Too much p = .048? Towards partial automation of scientific evaluation

Distinguishing good science from bad science isn’t an easy thing to do. One big problem is that what constitutes ‘good’ work is, to a large extent, subjective; I might love a paper you hate, or vice versa. Another problem is that science is a cumulative enterprise, and the value of each discovery is, in some sense, determined by how much of an impact that discovery has on subsequent work–something that often only becomes apparent years or even decades after the fact. So, to an uncomfortable extent, evaluating scientific work involves a good deal of guesswork and personal preference, which is probably why scientists tend to fall back on things like citation counts and journal impact factors as tools for assessing the quality of someone’s work. We know it’s not a great way to do things, but it’s not always clear how else we could do better.

Fortunately, there are many aspects of scientific research that don’t depend on subjective preferences or require us to suspend judgment for ten or fifteen years. In particular, methodological aspects of a paper can often be evaluated in a (relatively) objective way, and strengths or weaknesses of particular experimental designs are often readily discernible. For instance, in psychology, pretty much everyone agrees that large samples are generally better than small samples, reliable measures are better than unreliable measures, representative samples are better than WEIRD ones, and so on. The trouble when it comes to evaluating the methodological quality of most work isn’t so much that there’s rampant disagreement between reviewers (though it does happen), it’s that research articles are complicated products, and the odds of any individual reviewer having the expertise, motivation, and attention span to catch every major methodological concern in a paper are exceedingly small. Since only two or three people typically review a paper pre-publication, it’s not surprising that in many cases, whether or not a paper makes it through the review process depends as much on who happened to review it as on the paper itself.

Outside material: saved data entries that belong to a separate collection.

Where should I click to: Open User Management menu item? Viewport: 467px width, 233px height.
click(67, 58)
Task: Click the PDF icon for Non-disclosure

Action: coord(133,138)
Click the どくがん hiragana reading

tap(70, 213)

A nice example of this is the Bem paper on ESP I discussed here a few weeks ago. I think most people would agree that things like data peeking, lumping and splitting studies, and post-hoc hypothesis testing–all of which are apparent in Bem’s paper–are generally not good research practices. And no doubt many potential reviewers would have noted these and other problems with Bem’s paper had they been asked to reviewer. But as it happens, the actual reviewers didn’t note those problems (or at least, not enough of them), so the paper was accepted for publication.

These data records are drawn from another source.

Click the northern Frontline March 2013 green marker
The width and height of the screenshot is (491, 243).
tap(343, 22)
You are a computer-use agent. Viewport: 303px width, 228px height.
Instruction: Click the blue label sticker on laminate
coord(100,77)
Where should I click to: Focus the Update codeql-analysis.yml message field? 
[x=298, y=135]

I’m not saying this to criticize Bem’s reviewers, who I’m sure all had a million other things to do besides pore over the minutiae of a paper on ESP (and for all we know, they could have already caught many other problems with the paper that were subsequently addressed before publication). The problem is a much more general one: the pre-publication peer review process in psychology, and many other areas of science, is pretty inefficient and unreliable, in the sense that it draws on the intense efforts of a very few, semi-randomly selected, individuals, as opposed to relying on a much broader evaluation by the community of researchers at large.

In the long term, the best solution to this problem may be to fundamentally rethink the way we evaluate scientific papers–e.g., by designing new platforms for post-publication review of papers (e.g., see this post for more on efforts towards that end). I think that’s far and away the most important thing the scientific community could do to improve the quality of scientific assessment, and I hope we ultimately will collectively move towards alternative models of review that look a lot more like the collaborative filtering systems found on, say, reddit or Stack Overflow than like peer review as we now know it. But that’s a process that’s likely to take a long time, and I don’t profess to have much of an idea as to how one would go about kickstarting it.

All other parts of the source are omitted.